* Action item *
Quote all of the data exactly as given. Skip every picture it contains.

* Dataset excerpts *
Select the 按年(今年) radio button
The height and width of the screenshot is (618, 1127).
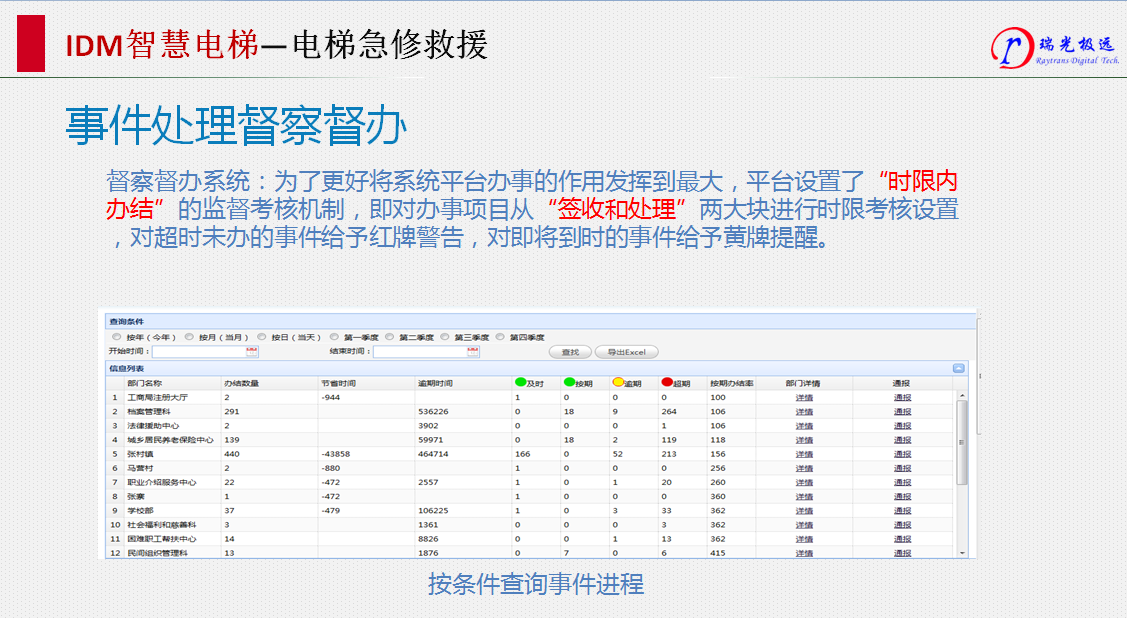tap(116, 338)
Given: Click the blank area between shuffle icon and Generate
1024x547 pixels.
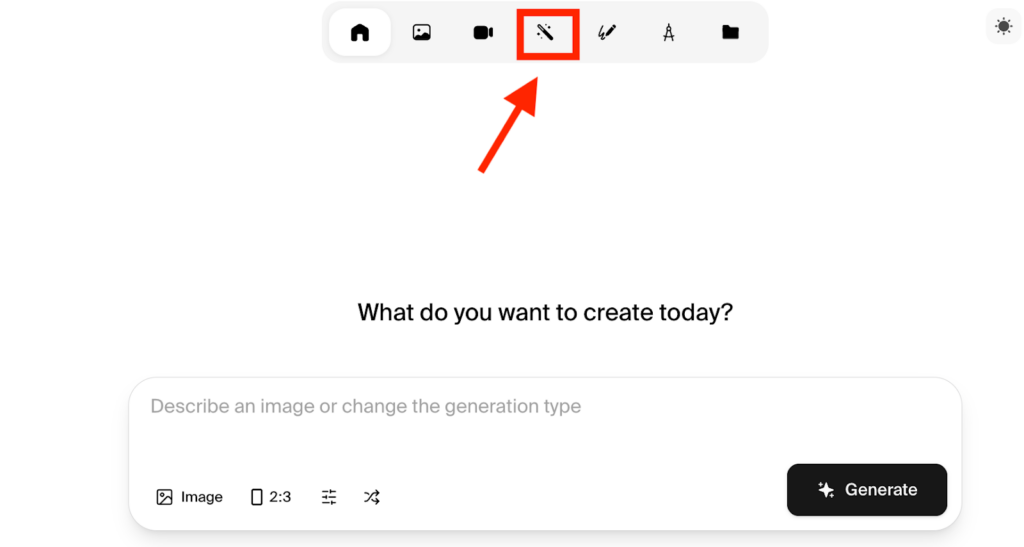Looking at the screenshot, I should coord(580,497).
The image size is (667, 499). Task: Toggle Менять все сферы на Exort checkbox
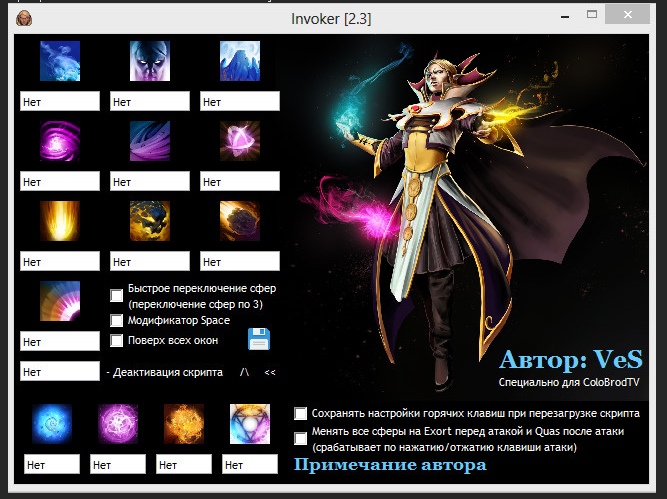tap(301, 438)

* Answer to the exercise *
Select the 按年(今年) radio button
The height and width of the screenshot is (618, 1127).
tap(116, 338)
Given: Click the blank area between shuffle icon and Generate
1024x547 pixels.
Looking at the screenshot, I should coord(580,497).
The image size is (667, 499). Task: Toggle Менять все сферы на Exort checkbox
tap(301, 438)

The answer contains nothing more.